The city of North Miami said it intends to fire Jonathon Aledda, the police officer convicted earlier this week of culpable negligence for the shooting three years ago of a healthcare worker who was lying in the street with his hands in the air while trying to protect his autistic patient.

Though convicted of the single misdemeanor charge that could carry a sentence of up to one year by a jury Monday night, Aledda was cleared of two more serious charges, felony counts of attempted manslaughter. A previous jury had deadlocked, forcing a retrial.

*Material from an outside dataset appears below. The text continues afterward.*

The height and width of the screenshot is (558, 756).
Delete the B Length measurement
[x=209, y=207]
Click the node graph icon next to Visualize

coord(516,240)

On Tuesday, North Miami Police Maj. Annmarie Cardona said Aledda had been sent a letter of intent to terminate while being placed on administrative leave without pay.

“We respect the criminal justice system and we are empathetic to the feelings of all who have been affected by this tragic incident,” she wrote in a statement.

North Miami police officer Jonathon Aledda testifies on June 17, 2019 while holding the toy that he mistook for a gun in court.

Aledda, a member of the police department’s SWAT unit, said he fired three times at 27-year-old Arnaldo Rios Soto as he sat in the middle of a roadway in the city nervously twirling a silver toy truck. But he missed his target, instead striking the leg of Rios’ therapist, Charles Kinsey, who was lying on the road next to Rios pleading with officers not to fire.

Aledda said he believed the truck was a gun and that Rios was threatening Kinsey. He said he didn’t hear radio communications from other officers who said what Rios was holding might not have been a gun.

Though the jury found reasonable doubt with the state’s manslaughter charge, it determined Aledda was negligent because, the foreman said, he didn’t take into account the safety of the community when he fired his weapon.

Kinsey
Charles Kinsey is shown lying in the street with his patient Arnaldo Rios before being shot by a North Miami police officer, Jonathon Aledda. Hilton Napoleon

The shooting in the summer of 2016, aided by an iconic shot taken from a cellphone video of Kinsey lying on his back with his hands up as he sat next to Rios, drew national outrage and heightened criticism of police tactics during a tense summer between police and activists who were sparring over use-of-force tactics.

Aledda was the first police officer in Miami-Dade County to be charged with an on-duty shooting since 1989.

Charles Kinsey, the behavioral therapist who was shot by a North Miami police officer while trying to protect his client Arnaldo Rios, speaks with the media outside Aventura Hospital after meeting with Rios on July 28, 2016.